The second tool I’d like to show you is something that some people know and some don’t. It’s called tracert (traceroute). And what it is is an extension of ping, but what it does is use a crafty thing in ping. It uses the TTL, the Time To Live portion, of ping to actually end-of-life these and return the packet as unreachable at every step in the routing of this packet. What you actually wind up seeing is a list of hosts between this client that I’m on now and akami.net, wherever it’s resolving to.
You can see here we are resolving the name to deploy.akamitechnologies.com. That’s useful to know that we actually got a name. Interestingly we can see between hops seven and eight and between hops nine and ten, that there is a significant amount of delay in the packet routing. This is usually where you start to see VoIP issues degrade. Now, the difference from 8 milliseconds to 100 milliseconds is not such a great difference, but the difference between 100 milliseconds and 500 milliseconds might be significant.
So, that’s the kind of thing you want to look for when you actually take this type of traceroute. When you see the trace route come up, you generally want to look for the big hops. The difference between seven and eight and between eight and nine, those are the big delay factors so then you want to try to instantiate a VoIP connection with something on the close side of seven and then on the far side of hop seven to see if that’s the delay. If the delay introduced in that hop is actually causing the VoIP issues. Then, you can determine that it is between sea1.alter.net and sea1.gblx.net. That’s getting closer and closer to honing in on the problem so you can identify it and resolve it.

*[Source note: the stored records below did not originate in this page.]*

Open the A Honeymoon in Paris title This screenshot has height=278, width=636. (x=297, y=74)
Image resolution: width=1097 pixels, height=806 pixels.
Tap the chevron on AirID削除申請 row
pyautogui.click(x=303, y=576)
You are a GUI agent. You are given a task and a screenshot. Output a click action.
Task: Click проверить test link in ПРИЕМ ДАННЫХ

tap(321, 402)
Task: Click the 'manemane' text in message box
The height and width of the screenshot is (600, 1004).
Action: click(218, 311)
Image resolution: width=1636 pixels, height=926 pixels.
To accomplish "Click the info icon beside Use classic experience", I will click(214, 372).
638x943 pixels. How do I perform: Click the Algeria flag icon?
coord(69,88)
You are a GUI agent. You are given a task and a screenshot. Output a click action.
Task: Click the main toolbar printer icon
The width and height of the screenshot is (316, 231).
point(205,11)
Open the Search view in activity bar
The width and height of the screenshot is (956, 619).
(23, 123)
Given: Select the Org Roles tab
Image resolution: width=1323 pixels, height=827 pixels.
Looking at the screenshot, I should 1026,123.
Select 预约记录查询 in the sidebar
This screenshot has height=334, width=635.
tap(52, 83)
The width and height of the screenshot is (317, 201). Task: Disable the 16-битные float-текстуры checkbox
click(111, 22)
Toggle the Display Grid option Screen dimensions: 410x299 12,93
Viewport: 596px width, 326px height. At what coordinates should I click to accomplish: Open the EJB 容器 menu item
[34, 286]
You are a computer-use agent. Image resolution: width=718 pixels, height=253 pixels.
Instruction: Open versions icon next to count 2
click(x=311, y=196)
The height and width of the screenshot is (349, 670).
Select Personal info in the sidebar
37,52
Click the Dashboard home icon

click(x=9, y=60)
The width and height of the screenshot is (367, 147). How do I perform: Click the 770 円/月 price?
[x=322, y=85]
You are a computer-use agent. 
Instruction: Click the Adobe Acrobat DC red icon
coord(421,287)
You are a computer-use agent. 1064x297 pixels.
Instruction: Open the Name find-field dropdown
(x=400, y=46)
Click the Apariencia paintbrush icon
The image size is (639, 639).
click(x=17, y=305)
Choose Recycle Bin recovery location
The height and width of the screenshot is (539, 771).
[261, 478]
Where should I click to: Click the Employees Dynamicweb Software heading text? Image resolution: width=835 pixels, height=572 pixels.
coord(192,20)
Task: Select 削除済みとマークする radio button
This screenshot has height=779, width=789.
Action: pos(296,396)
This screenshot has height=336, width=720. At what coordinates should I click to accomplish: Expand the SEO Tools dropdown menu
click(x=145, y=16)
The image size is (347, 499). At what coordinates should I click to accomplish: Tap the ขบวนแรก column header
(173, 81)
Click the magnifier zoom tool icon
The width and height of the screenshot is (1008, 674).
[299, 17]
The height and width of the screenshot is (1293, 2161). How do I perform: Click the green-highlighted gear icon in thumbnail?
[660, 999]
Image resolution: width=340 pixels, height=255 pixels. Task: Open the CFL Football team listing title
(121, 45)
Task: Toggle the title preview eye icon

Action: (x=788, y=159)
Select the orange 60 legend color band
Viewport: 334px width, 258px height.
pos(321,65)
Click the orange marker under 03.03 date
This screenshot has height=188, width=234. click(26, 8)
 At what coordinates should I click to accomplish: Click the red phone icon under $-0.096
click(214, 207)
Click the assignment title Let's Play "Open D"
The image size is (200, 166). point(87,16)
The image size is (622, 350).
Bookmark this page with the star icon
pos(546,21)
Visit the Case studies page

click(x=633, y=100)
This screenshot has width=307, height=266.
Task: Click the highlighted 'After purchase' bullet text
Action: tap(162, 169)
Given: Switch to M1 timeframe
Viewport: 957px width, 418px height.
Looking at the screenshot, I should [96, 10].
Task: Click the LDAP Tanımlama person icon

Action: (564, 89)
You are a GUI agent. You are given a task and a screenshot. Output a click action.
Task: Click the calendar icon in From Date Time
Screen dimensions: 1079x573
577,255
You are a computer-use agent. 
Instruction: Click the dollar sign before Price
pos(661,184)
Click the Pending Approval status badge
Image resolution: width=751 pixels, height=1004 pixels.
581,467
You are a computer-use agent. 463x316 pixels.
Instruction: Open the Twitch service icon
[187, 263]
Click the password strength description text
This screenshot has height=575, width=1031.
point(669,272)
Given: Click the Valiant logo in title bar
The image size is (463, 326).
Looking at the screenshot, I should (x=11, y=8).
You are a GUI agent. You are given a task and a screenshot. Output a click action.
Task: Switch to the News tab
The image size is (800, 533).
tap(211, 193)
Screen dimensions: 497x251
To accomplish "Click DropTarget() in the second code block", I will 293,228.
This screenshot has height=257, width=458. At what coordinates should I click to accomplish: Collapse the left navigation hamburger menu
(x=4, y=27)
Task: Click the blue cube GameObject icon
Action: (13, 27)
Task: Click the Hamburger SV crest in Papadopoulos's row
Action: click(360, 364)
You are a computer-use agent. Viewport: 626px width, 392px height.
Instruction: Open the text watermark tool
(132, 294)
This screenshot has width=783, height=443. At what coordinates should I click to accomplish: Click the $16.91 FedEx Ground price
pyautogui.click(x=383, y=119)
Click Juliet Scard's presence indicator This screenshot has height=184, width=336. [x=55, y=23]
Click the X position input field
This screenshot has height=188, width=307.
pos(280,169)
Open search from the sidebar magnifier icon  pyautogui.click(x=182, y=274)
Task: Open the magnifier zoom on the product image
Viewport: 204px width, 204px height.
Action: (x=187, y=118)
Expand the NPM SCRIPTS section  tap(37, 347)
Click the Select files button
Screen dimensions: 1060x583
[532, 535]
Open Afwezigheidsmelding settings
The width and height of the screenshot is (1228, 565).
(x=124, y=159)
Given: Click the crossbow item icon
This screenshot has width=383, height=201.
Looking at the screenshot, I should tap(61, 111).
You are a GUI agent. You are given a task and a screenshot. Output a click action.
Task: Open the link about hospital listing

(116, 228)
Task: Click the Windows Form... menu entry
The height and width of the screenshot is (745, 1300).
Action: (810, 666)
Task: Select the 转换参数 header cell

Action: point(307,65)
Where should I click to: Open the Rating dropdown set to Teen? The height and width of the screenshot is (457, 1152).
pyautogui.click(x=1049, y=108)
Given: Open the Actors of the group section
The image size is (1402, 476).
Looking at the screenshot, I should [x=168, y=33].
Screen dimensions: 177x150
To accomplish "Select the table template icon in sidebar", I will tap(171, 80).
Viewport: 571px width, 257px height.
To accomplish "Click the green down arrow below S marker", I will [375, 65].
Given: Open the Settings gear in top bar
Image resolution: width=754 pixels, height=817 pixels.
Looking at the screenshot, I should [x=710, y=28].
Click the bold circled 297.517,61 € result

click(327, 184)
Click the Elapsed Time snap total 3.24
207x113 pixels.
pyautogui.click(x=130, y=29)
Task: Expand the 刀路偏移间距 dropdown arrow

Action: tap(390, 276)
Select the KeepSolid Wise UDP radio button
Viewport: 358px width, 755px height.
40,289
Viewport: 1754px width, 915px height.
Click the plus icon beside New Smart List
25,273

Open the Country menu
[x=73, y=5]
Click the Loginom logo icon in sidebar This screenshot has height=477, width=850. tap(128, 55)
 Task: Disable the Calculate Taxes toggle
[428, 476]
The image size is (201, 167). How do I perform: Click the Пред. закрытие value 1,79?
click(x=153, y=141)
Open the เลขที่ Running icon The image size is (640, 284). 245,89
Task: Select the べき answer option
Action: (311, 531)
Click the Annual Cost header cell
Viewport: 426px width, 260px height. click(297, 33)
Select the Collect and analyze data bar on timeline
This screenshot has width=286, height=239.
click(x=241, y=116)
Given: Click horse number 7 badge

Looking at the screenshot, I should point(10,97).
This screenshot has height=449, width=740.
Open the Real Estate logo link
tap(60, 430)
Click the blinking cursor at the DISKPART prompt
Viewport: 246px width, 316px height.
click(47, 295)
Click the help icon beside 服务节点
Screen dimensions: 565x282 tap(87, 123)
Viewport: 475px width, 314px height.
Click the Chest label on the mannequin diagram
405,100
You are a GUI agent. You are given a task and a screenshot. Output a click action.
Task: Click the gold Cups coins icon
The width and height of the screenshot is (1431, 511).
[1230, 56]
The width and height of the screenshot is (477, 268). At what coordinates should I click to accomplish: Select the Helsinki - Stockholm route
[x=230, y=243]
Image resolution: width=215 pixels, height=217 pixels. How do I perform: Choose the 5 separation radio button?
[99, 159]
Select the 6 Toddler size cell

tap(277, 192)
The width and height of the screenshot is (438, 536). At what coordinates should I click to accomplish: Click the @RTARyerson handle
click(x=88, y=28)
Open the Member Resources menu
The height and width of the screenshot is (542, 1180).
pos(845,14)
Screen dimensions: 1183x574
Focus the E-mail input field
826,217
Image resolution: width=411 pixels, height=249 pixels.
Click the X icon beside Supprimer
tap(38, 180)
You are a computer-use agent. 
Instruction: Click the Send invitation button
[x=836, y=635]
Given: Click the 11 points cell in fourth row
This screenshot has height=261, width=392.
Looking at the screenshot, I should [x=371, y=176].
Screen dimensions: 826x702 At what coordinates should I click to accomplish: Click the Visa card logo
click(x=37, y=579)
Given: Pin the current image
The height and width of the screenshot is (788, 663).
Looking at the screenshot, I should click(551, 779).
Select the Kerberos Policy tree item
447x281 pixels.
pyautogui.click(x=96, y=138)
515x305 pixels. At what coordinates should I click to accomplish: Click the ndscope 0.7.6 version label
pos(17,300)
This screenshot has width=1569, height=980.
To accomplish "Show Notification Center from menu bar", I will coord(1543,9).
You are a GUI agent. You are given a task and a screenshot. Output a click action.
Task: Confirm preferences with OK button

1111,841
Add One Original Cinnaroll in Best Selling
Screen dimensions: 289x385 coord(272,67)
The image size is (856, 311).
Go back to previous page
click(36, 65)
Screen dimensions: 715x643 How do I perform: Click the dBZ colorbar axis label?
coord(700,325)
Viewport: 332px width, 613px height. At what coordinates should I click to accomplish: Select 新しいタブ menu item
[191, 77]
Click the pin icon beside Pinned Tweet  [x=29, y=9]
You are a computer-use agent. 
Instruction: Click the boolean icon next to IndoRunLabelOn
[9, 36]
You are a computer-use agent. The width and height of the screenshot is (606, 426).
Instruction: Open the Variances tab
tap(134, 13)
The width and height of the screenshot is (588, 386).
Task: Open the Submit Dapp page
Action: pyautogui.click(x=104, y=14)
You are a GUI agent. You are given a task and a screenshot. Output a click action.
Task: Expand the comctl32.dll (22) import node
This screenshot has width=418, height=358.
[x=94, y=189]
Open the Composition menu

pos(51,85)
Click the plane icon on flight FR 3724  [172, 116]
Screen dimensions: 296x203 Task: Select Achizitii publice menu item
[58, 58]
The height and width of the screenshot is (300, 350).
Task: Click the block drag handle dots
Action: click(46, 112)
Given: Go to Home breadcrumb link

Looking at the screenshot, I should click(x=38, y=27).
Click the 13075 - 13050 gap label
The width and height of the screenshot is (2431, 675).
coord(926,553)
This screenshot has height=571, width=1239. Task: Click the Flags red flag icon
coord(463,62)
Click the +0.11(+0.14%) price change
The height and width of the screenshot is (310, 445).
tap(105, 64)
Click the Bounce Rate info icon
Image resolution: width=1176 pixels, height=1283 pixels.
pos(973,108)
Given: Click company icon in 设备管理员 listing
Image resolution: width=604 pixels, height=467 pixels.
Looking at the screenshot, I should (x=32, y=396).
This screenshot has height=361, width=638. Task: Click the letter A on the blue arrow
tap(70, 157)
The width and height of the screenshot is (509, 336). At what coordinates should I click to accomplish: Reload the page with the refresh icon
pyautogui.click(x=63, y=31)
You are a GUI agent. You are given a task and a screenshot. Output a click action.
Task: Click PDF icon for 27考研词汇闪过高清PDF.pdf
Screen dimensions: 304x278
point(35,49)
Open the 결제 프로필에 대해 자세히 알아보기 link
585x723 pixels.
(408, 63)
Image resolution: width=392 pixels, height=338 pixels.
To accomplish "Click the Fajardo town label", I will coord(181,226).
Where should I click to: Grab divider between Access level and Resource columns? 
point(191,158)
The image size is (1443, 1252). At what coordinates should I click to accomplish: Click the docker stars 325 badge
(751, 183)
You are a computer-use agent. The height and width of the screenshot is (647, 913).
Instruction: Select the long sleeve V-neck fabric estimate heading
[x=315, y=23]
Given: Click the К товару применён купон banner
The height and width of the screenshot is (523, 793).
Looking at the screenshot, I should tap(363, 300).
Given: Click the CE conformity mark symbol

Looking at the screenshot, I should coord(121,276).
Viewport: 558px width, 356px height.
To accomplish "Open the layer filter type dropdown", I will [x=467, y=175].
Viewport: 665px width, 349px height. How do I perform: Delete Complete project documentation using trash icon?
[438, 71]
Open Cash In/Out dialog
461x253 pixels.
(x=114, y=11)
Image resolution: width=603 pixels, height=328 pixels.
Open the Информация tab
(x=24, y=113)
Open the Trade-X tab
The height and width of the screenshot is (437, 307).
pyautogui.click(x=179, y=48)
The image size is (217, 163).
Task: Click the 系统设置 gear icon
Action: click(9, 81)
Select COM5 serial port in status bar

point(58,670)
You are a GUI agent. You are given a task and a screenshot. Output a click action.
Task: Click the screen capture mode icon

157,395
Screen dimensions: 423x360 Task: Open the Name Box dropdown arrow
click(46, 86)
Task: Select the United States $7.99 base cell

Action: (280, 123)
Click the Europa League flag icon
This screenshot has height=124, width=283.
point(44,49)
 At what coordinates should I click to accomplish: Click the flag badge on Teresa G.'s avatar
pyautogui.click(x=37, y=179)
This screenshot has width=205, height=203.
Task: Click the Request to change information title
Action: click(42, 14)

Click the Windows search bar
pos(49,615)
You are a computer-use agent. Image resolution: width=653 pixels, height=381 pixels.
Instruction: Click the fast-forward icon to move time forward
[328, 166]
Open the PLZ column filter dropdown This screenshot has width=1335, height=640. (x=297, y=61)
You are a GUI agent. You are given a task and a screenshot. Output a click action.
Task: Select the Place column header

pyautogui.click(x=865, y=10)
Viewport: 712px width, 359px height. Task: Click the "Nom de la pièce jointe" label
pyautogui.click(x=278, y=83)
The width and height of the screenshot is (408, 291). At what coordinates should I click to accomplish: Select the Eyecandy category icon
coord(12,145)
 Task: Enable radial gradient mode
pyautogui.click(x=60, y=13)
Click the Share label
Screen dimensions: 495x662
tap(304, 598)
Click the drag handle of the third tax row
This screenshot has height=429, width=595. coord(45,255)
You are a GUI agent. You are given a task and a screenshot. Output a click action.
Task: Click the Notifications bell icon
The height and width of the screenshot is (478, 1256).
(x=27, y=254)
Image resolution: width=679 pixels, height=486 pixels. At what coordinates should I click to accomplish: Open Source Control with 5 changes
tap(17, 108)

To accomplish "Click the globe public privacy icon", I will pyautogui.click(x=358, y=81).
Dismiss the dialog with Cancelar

One other thing I want to show you that ping does that people don’t know, is ping -t. Ping-t just keeps pinging all day long. While this may seem annoying it’s an interesting way to get an average over time, round trip time, between this host and the target host. There are a lot of automated tools that do this in a bunch of better ways. If I were you looking at performance issues around VoIP, look at other solutions, alternate solutions that automate some of this so you do not have to sit here at a command prompt and watch ping round-trip times all day long. That can get really boring and frankly it is not going to yield a whole lot of interesting data that you can prove with. Thanks for watching today.